A friend of my fine referred me to this beautiful chart, by Andrew Yuan. According to his simulations, Brazil is hugely favorite, with three times more chances to win it than the second best candidates. I want to congratulate him. He’s done a wonderful job. I wish more people could (or tried to) share their mathematical and computational efforts in such an elegant and entertaining way.

However, in science, one question needs to be systematically raised. How trustworthy are the results?

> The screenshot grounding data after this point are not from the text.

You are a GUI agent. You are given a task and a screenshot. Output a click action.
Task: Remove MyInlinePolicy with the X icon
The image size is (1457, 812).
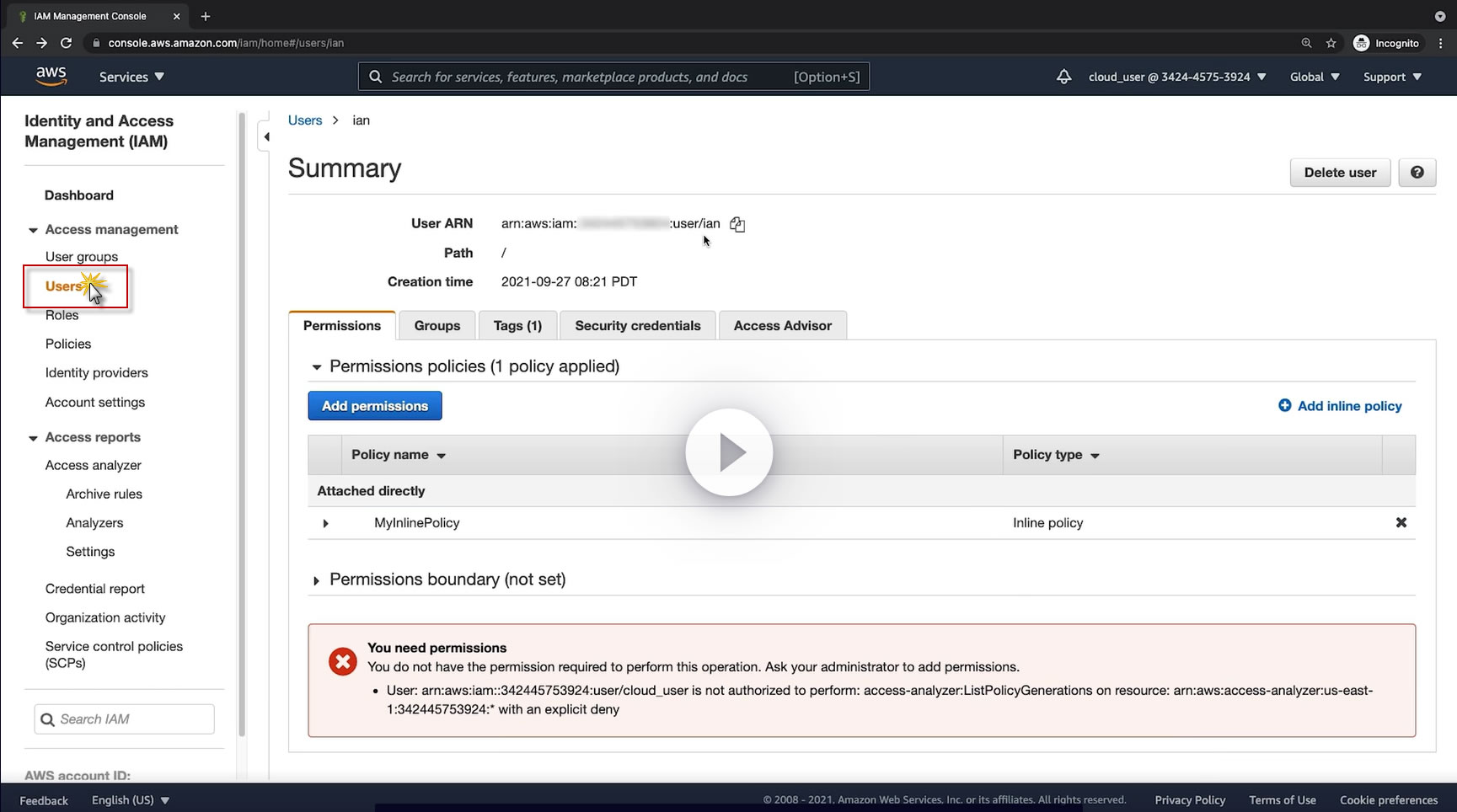(x=1401, y=522)
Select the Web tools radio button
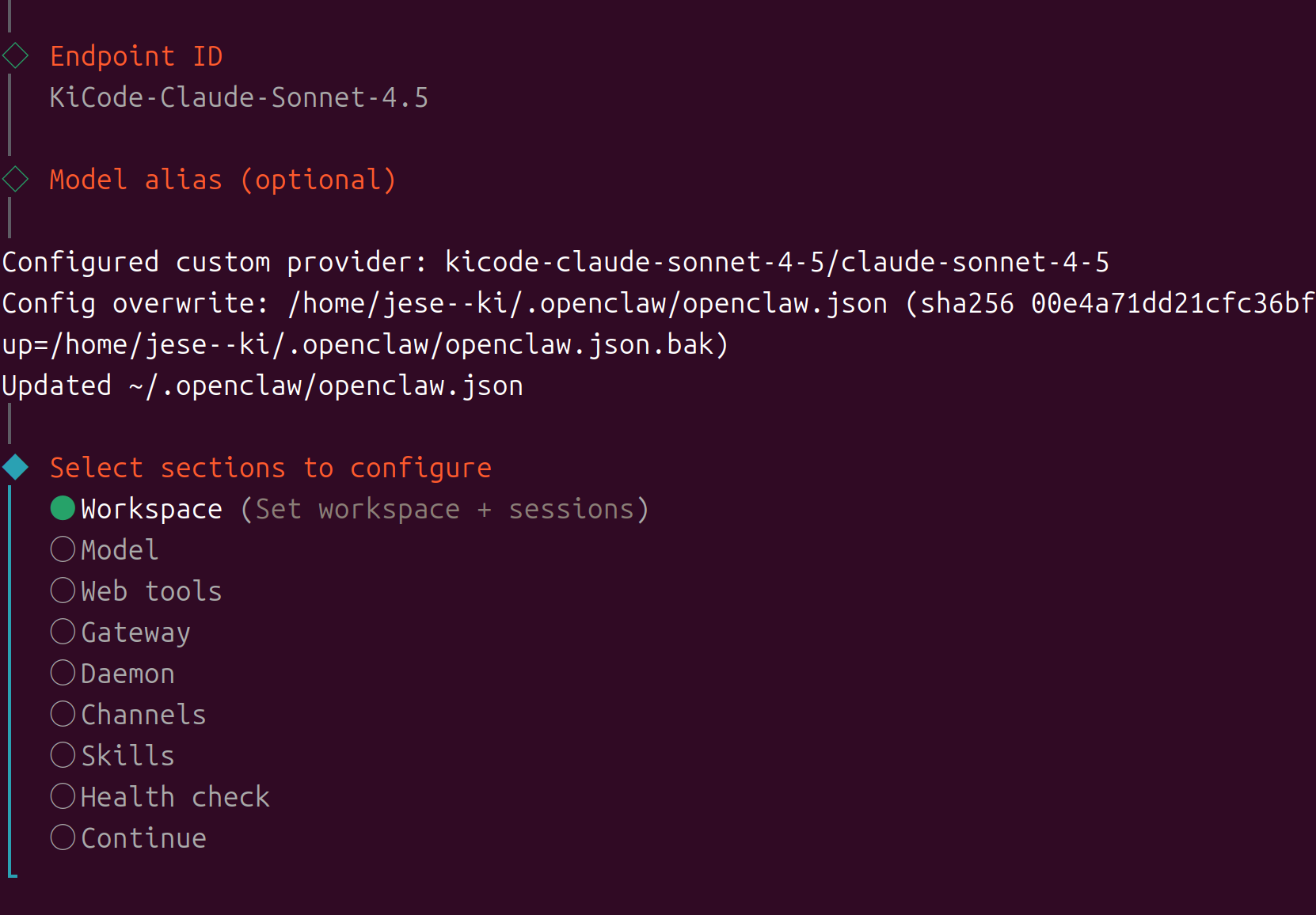Viewport: 1316px width, 915px height. [63, 590]
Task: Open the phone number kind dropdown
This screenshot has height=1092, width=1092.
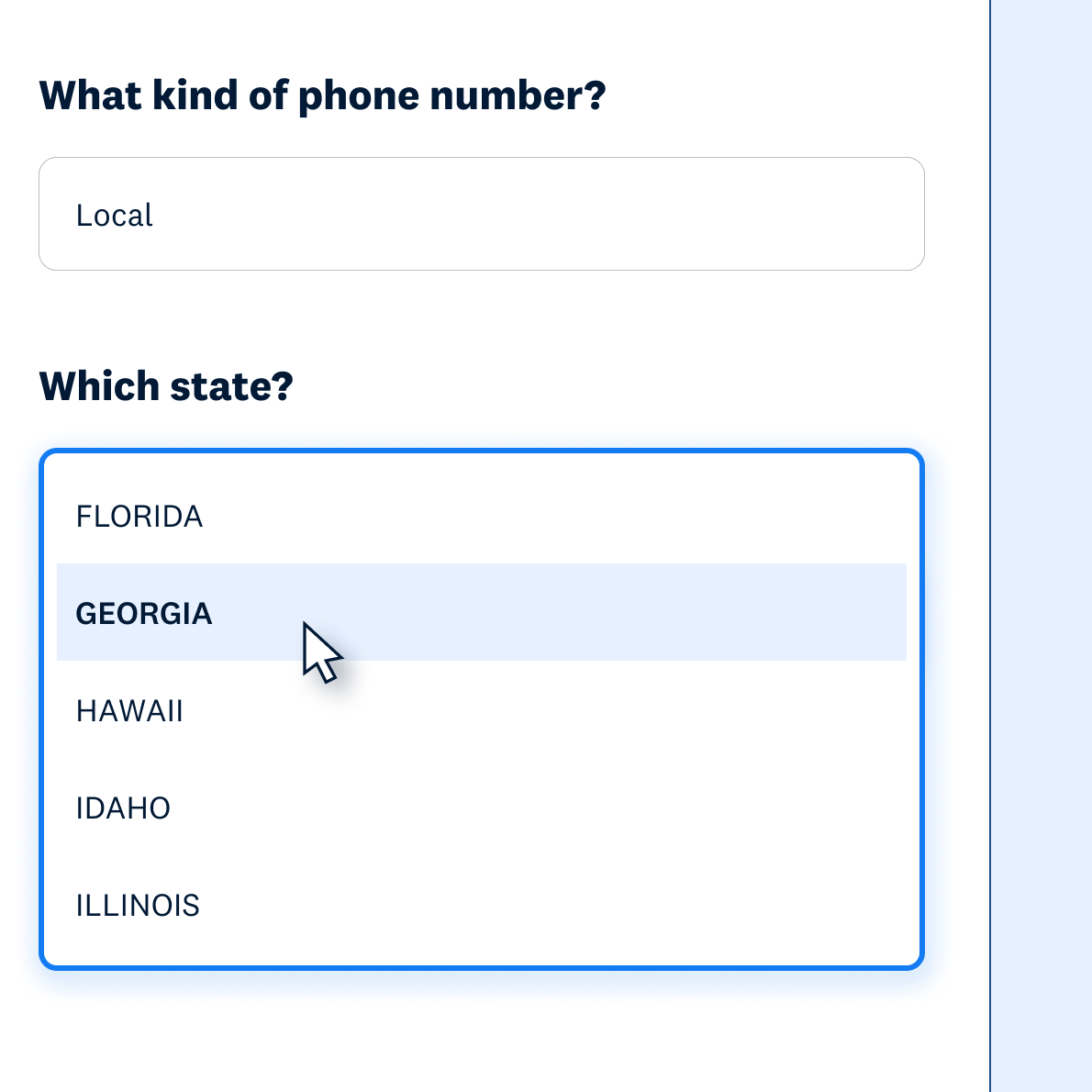Action: (481, 214)
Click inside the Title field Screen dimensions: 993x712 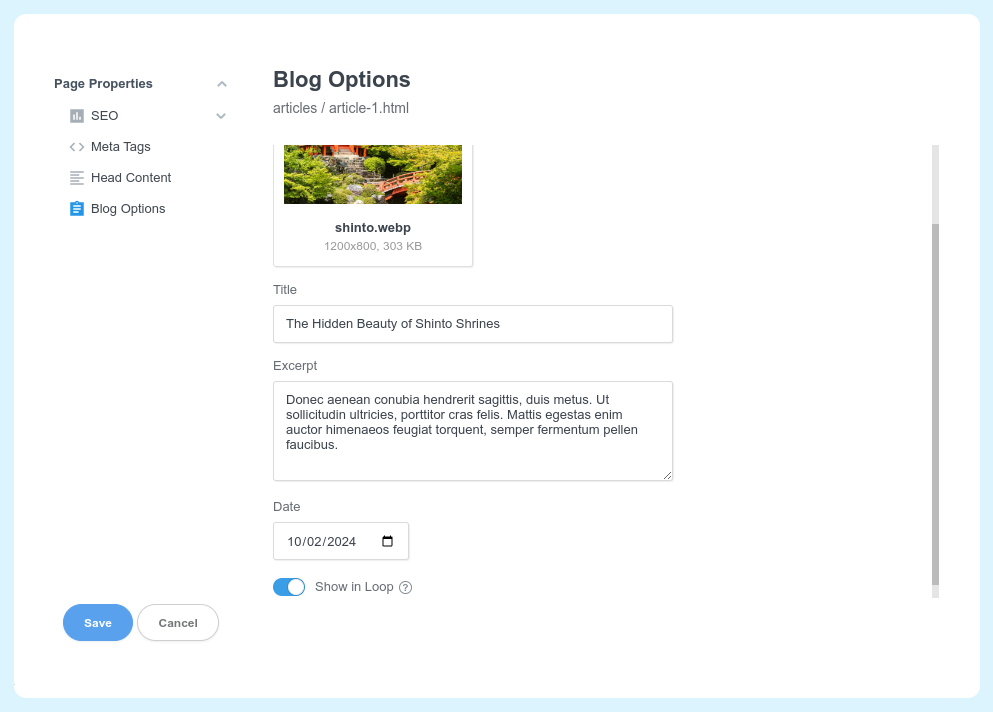point(472,323)
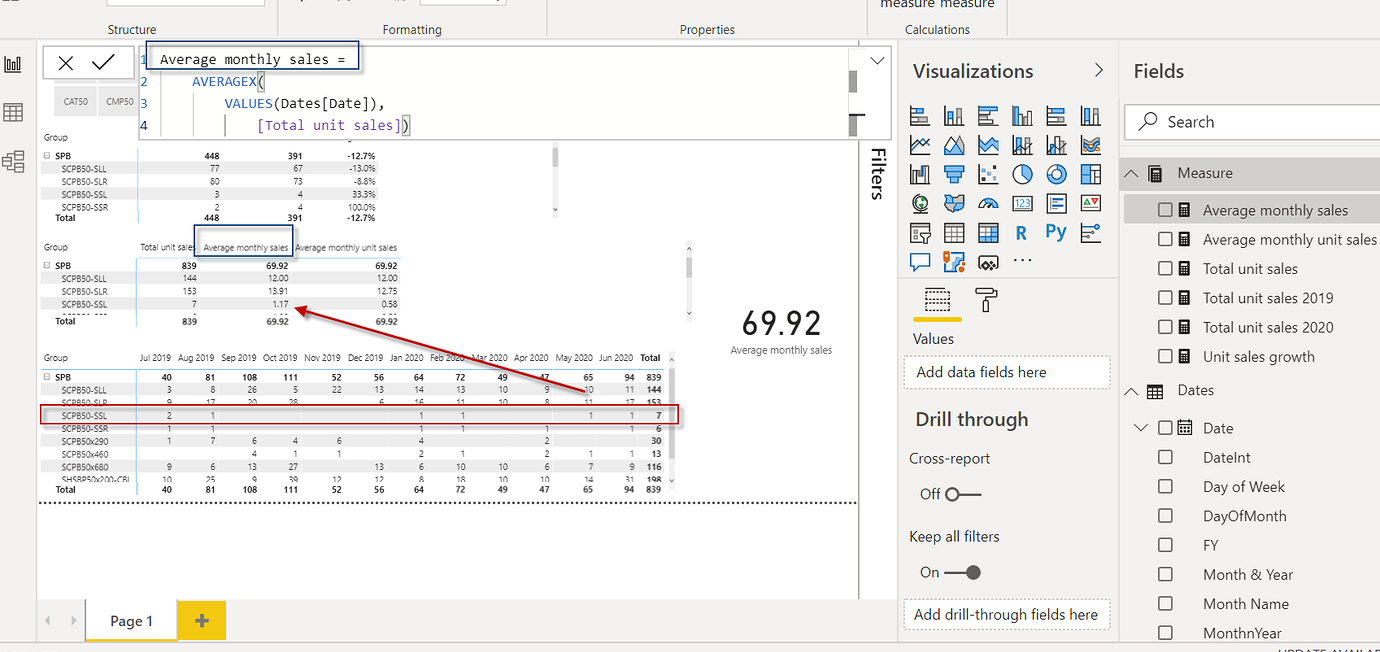Expand the formula bar with chevron
Viewport: 1380px width, 652px height.
click(x=877, y=61)
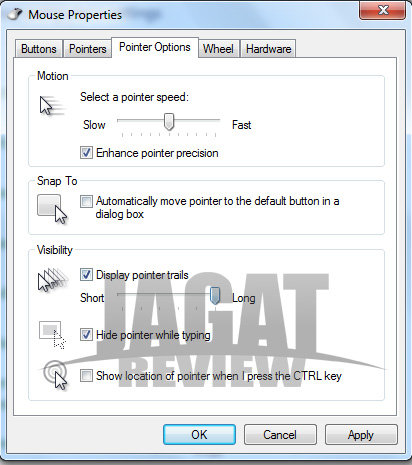Screen dimensions: 412x465
Task: Click the Snap To button-and-cursor icon
Action: (52, 209)
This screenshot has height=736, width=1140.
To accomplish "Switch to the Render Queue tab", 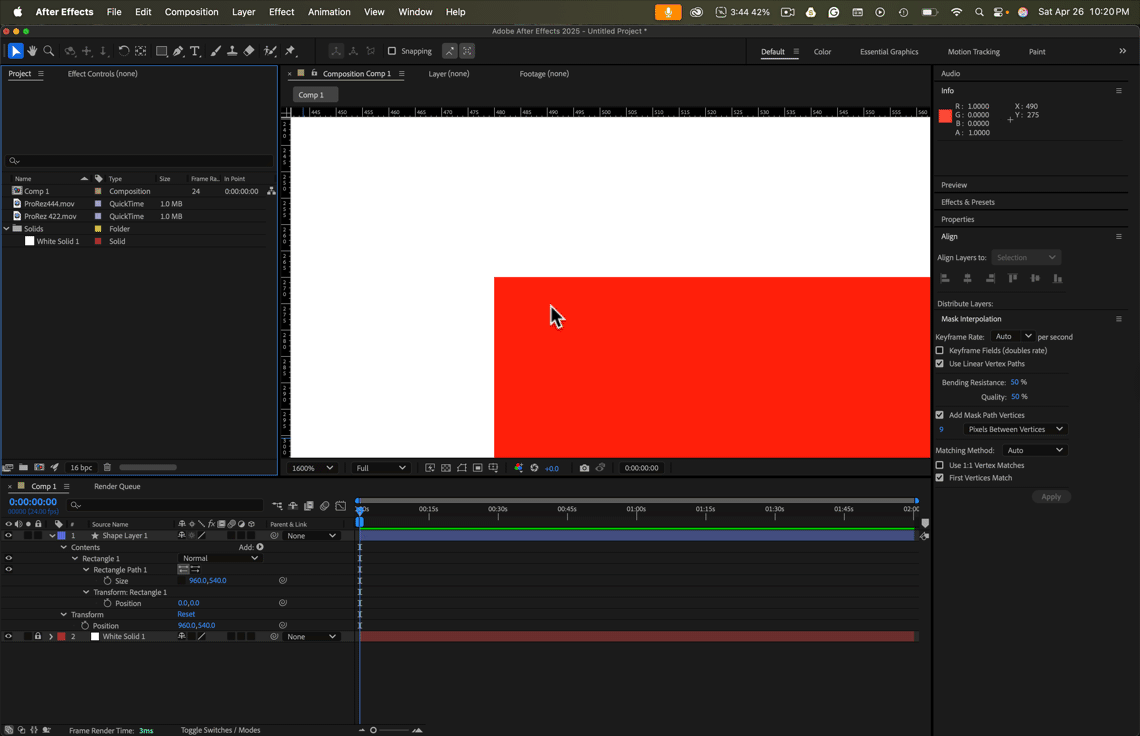I will pos(117,487).

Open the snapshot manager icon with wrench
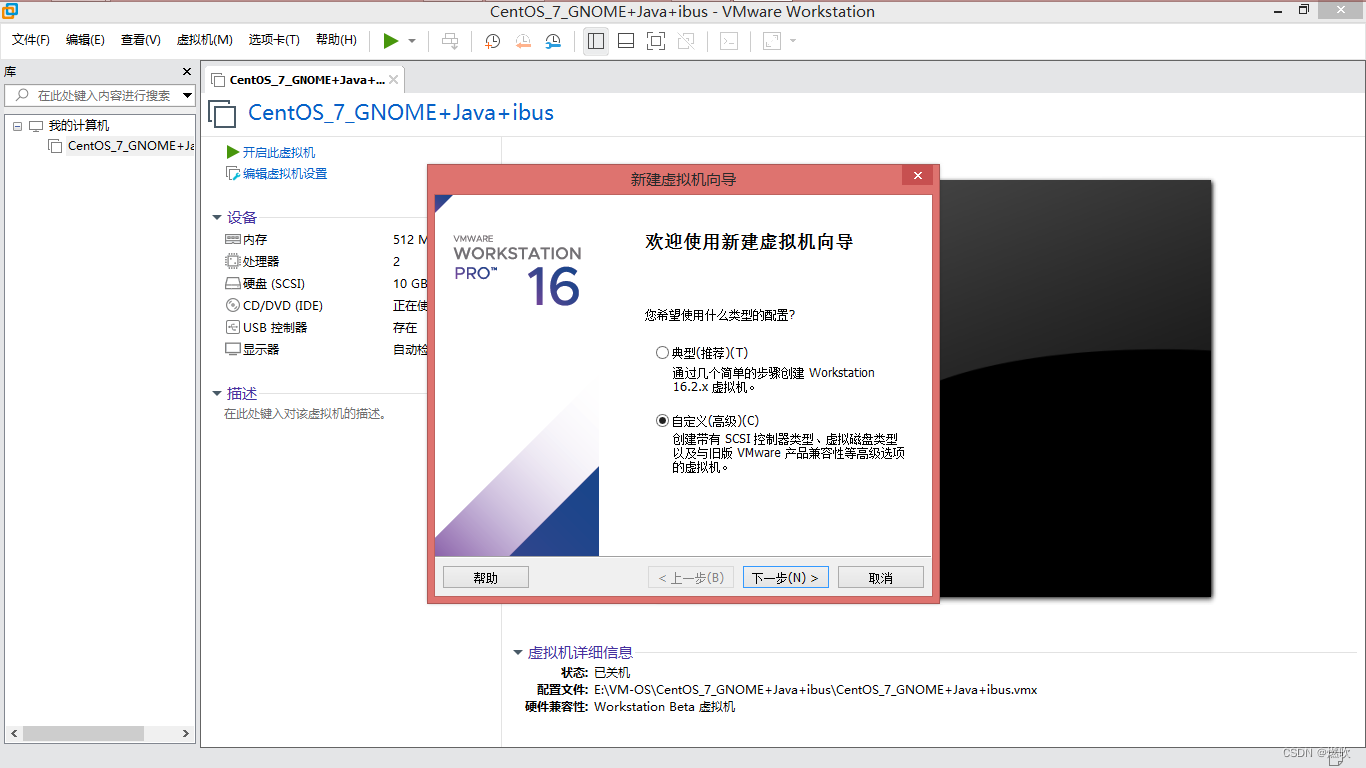point(551,41)
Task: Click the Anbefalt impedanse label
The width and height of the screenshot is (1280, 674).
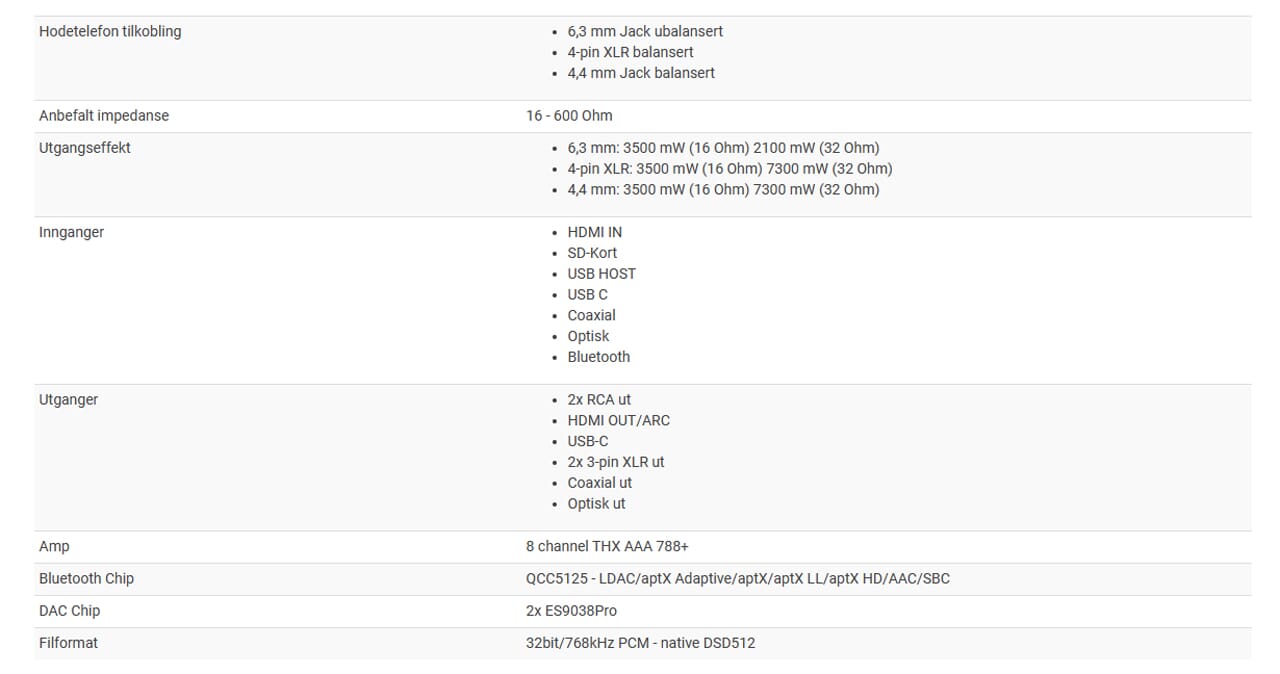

To find it out, we need to look up his model. In essence, he explains the levels of football teams with two factors. First is the FIFA ranking. This ranking is derived from recent game results, with points attributed to wins and draws that depend on teams’ opponents. It’s pretty messy, so I’m not going to attempt an explanation of this ranking here. Second is the Home/Away factor. As any football fan knows it, it’s an advantage to play at home, and the History of World Cup definitely backs up this assertion. Indeed, winning home teams include Uruguay (1930), Italy (1934), England (1966), West Germany (1974), Argentina (1978) and France (1998). The following figure yields a powerful visual representation of this phenomenon.

Yuan then goes on estimating the probability that team A beats team B given these two factors, by looking at the historic of games since 1993. Once again, this corresponds to the figure above. It is rather obvious from the figure above that better ranked teams are more likely to win. But Yuan went further and drew the underlying curve that best fit these data. This curve is what predicts exactly, in Yuan’s model, how FIFA ranking + Home/Away/Neutral affect A’s probability to beat B.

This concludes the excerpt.